How could we sing the Lord’s song in a foreign land?

By the rivers of Babylon — there we sat down and there we wept when we remembered Zion (Ps 137:1).

The changes that swept through the Roman Catholic Church in the 1960s also changed worship for most Protestants. The “worship wars,” which play out on canvases both large and small, leave many of us wondering where our church went. For many, it is hard to sing to the Lord in a way that moves our hearts.

The basic question is not whether to worship — although many have left the church — but how to worship. Smaller church’s resources are limited. Mounting contemporary worship demands skilled musicians and liturgists within the congregation — a rare occurrence.

Some who still worship each week are unclear about or even unhappy about the changes that have occurred in the last place they want change: their church. As a pastor, as a liturgist, as a worship leader, what can I do? Most of our church musicians are volunteers; many cannot read music; many don’t like the new music; some don’t like the old. Out of this we are to fashion contemporary, meaningful worship that links a community, sustains and offers our faith and points to the triune God. As Gordon Lathrop says in his book Holy People (page 18), “Go to the gathering and, with the community, be a theologian. There, together with the others, speak the meaning of God for our world.”
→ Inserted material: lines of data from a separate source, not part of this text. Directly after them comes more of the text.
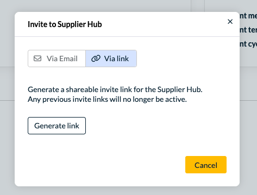257x195 pixels.
Task: Click the dimmed backdrop left of the dialog
Action: (x=7, y=98)
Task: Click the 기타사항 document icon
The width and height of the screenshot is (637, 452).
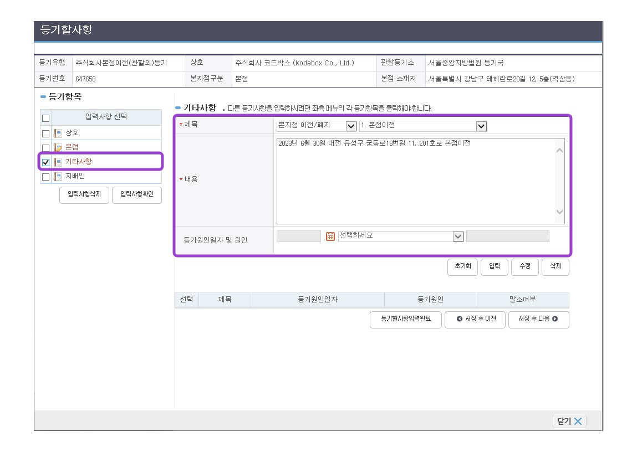Action: 58,162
One day, almost inadvertently, I found one key to good worship. A member shyly came up and said, “Pastor, some Sunday could we sing some of the ‘old’ hymns?” I heard the longing in my friend’s voice. So, for the entire summer, I made sure that two of the three hymns each week were “oldies.” 

What happened? The congregation sang — young and old, members who had attended for 30 years and those who had been in the congregation weeks or months. All sang with voices lifted in joy and praise.

So into the fall season we combined new and old — Marty Haugen’s Now the Feast liturgy with hymns such as “Amazing Grace” and “Love Lifted Me.” People wept with joy as they sang “Beautiful Savior” and “Children of the Heavenly Father.”

No one sat by the river Babylon and wept. We all are beginning again to find out what builds and sustains a community of faith.